Mythology returns, in a newly expanded paperback edition of the book Entertainment Weekly awarded a grade of A, saying: "Alex Ross brings to his work an unparalleled sense of the real. His heroes-both super and mortal-have weight; they exist in space, and that space is affected by them in ways never before seen on the page." And so here they are, the incomparable cast of the DC Comics universe: Superman, Batman, Wonder Woman, the Flash, Aquaman, the Green Lantern, and the rest of the Justice League as you've never seen them before. Mythology brings together the best loved comic characters in the world, brought to life by Alex Ross, one of the most astonishing young artists working in the medium today. The award-winning designer/writer Chip Kidd and photographer Geoff Spear have teamed up to create a book like no other, with an introduction by M. Night Shyamalan, the acclaimed director of The Village and The Sixth Sense.

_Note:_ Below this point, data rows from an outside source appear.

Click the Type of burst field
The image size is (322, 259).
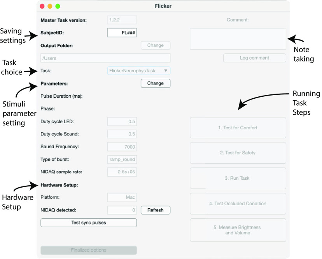(122, 159)
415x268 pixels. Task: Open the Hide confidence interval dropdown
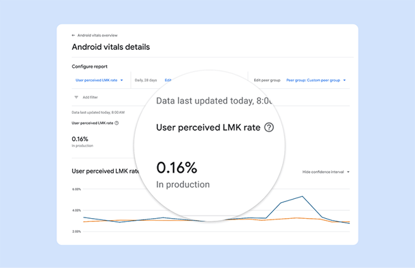(326, 172)
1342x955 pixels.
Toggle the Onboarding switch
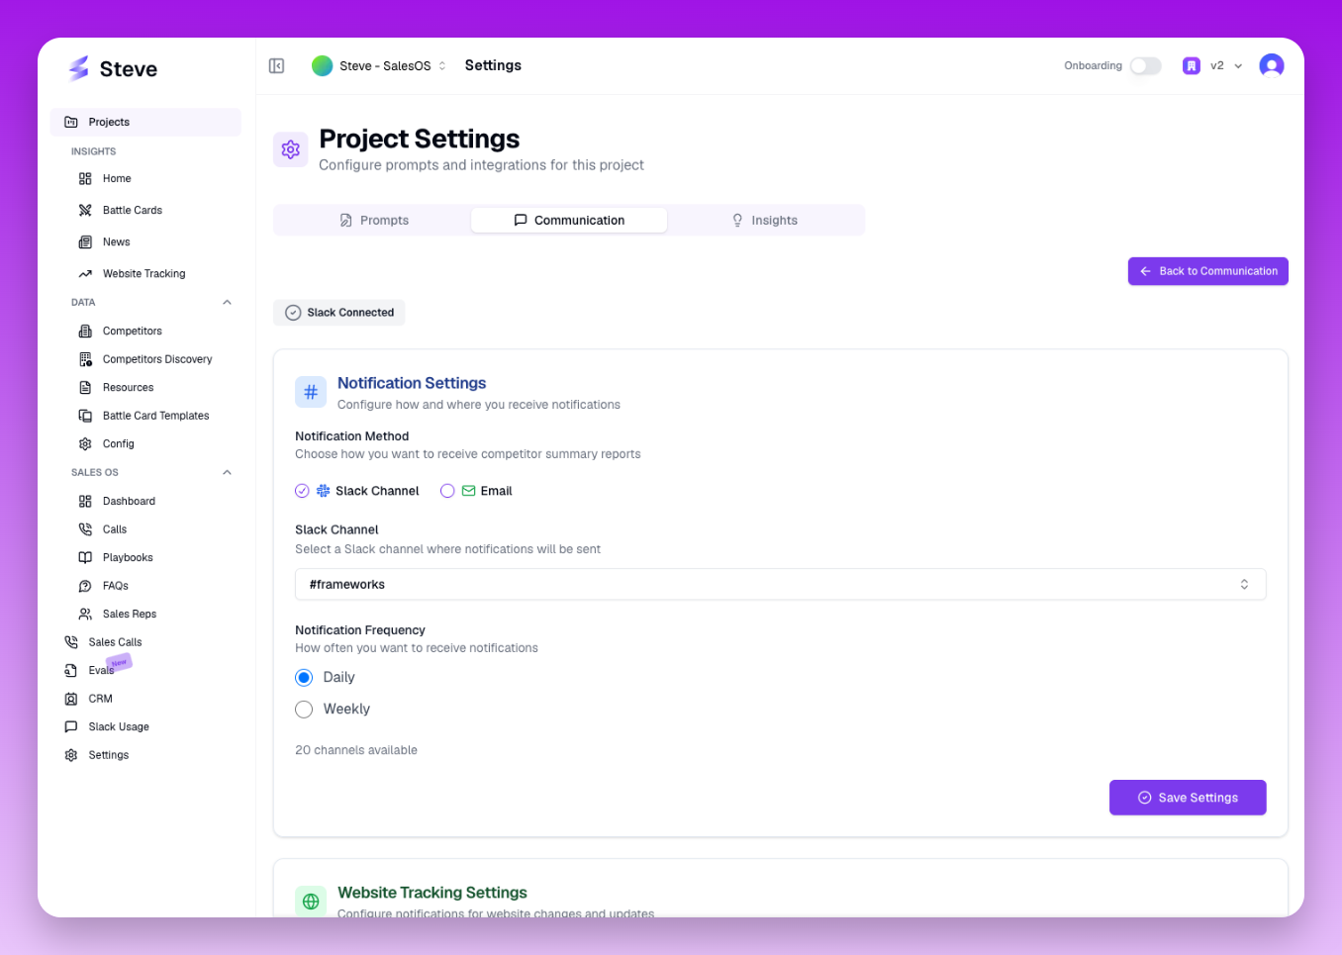click(x=1145, y=66)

Ross has often been called the Norman Rockwell of comics, and this book reveals not only his lifelong love of these classic superheroes but also his vision: Mythology takes you into the studio for a behind-the-scenes look at his fascinating creative process. The combination of Ross's dynamic art and Kidd's kinetic design makes images from his most memorable stories-including Kingdom Come, Superman: Peace on Earth, Batman: War on Crime, and Uncle Sam-soar off the more than 300 pages.
The new material centers on Ross's startling new comic book series, Justice, including sketches, preliminary art, prototype figures, and more. Mythology is a book in which every page explodes with the power of the icons it celebrates. [via]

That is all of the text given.